### WHAT IS BEING ASKED
Please copy out, word for word, the items from the line with "The image size is (1499, 599)." to the line with "coord(438,426)", leaving out the pictures.

### LISTED ENTRIES
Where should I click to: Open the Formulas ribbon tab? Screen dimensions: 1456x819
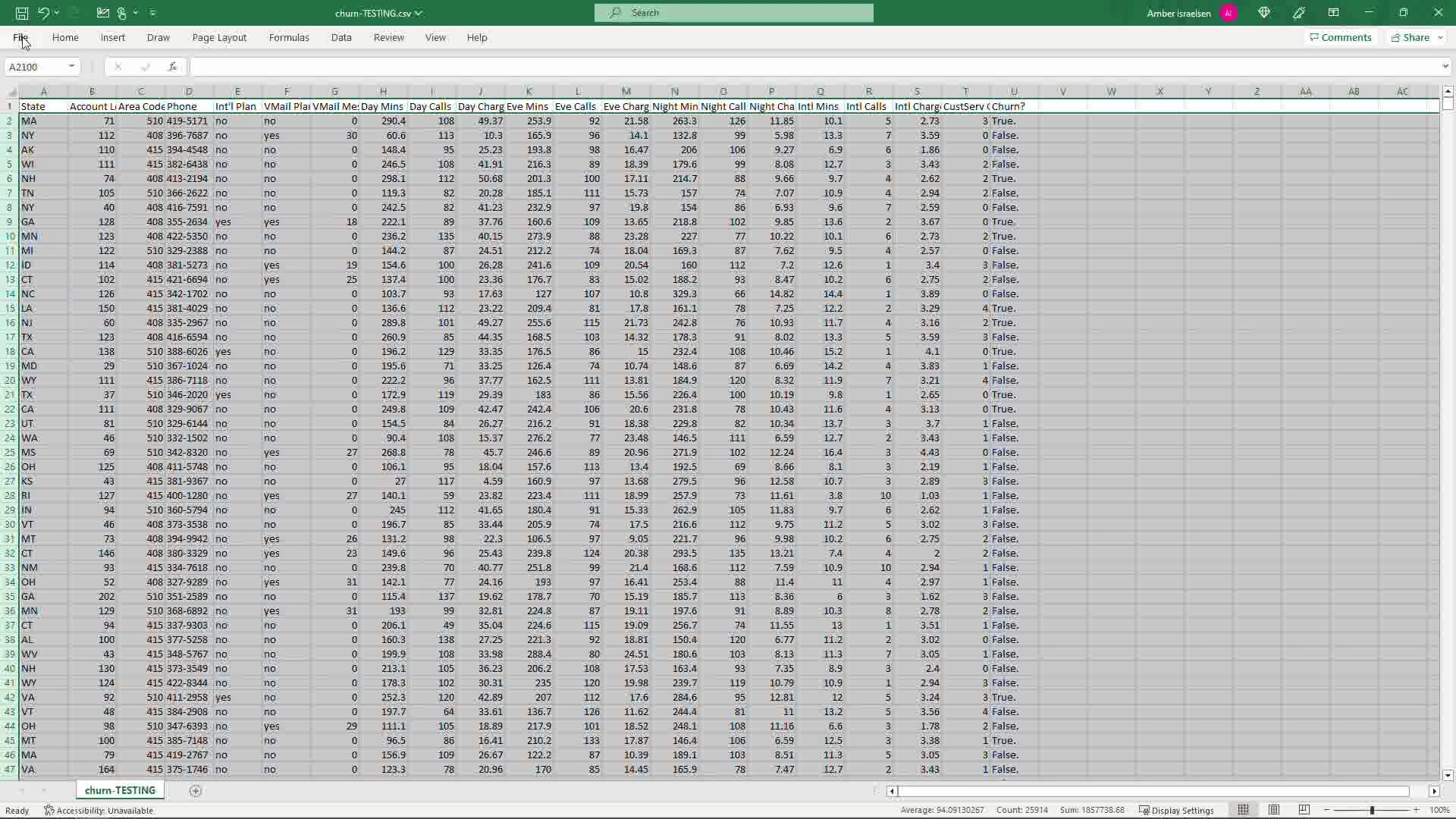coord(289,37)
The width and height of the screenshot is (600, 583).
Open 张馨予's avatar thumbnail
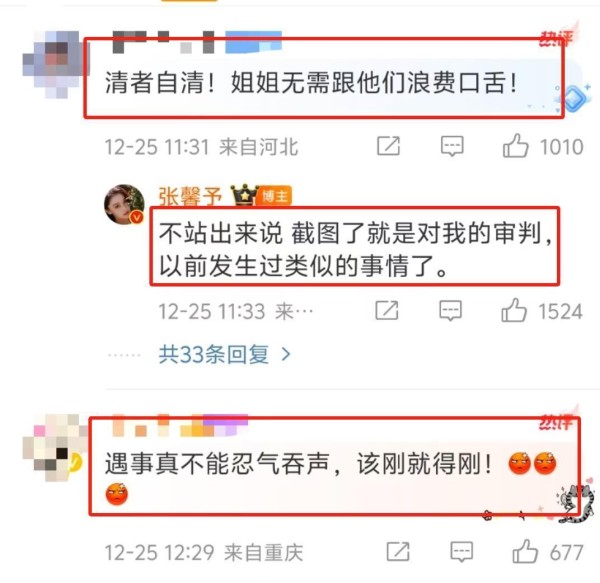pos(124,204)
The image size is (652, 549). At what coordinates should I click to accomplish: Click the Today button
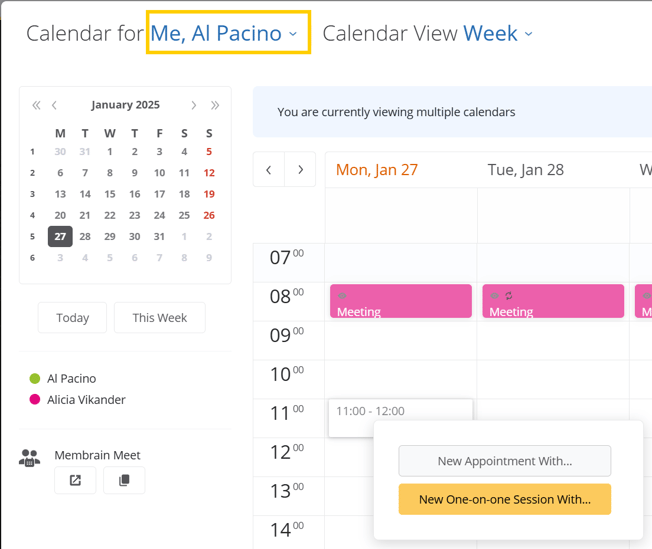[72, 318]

* * *

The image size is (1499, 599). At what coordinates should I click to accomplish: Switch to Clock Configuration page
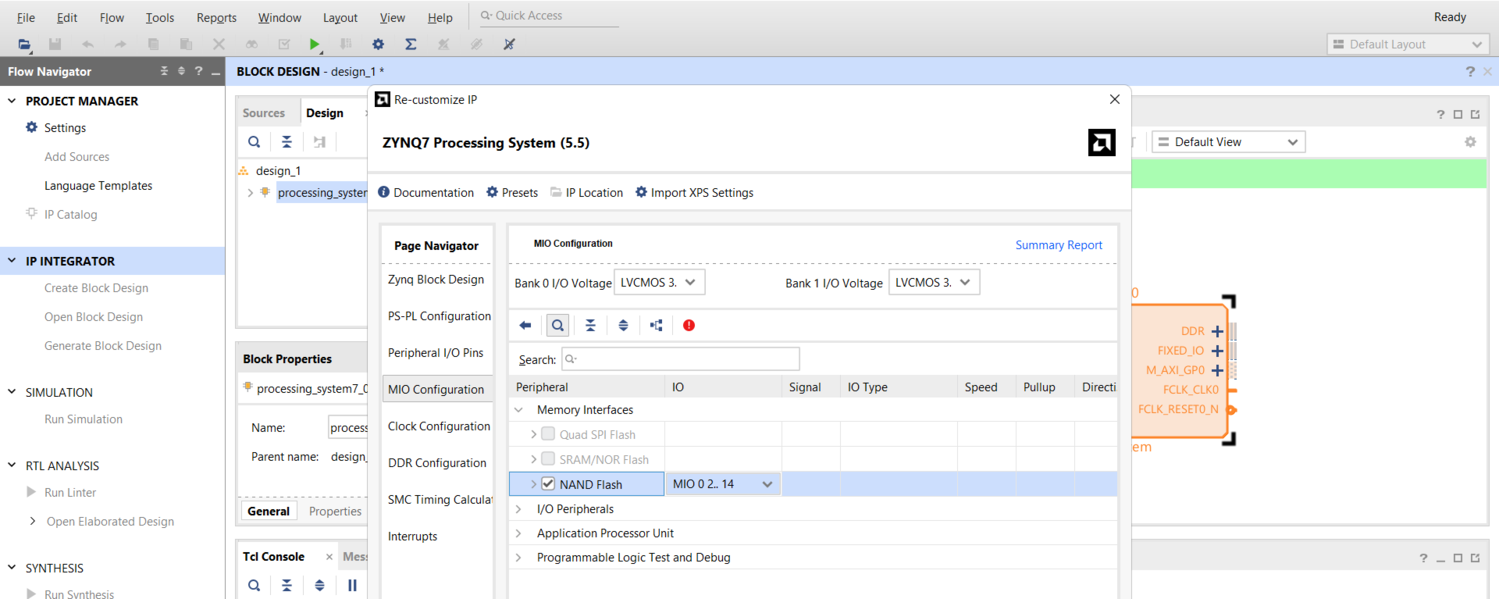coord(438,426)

==

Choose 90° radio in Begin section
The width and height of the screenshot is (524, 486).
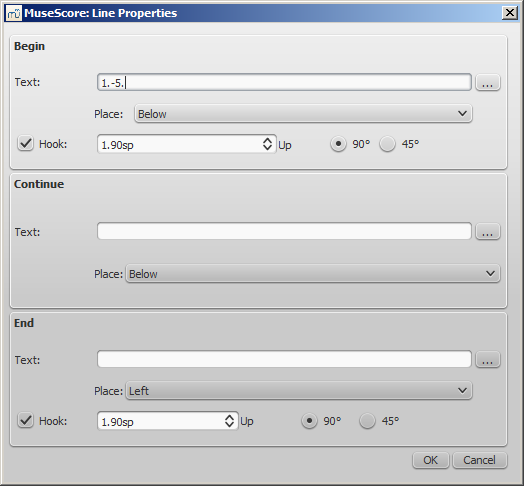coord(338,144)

### RESULT OF THIS EXERCISE
The image size is (1499, 599). At what coordinates should I click to accomplish: Switch to Clock Configuration page
coord(438,426)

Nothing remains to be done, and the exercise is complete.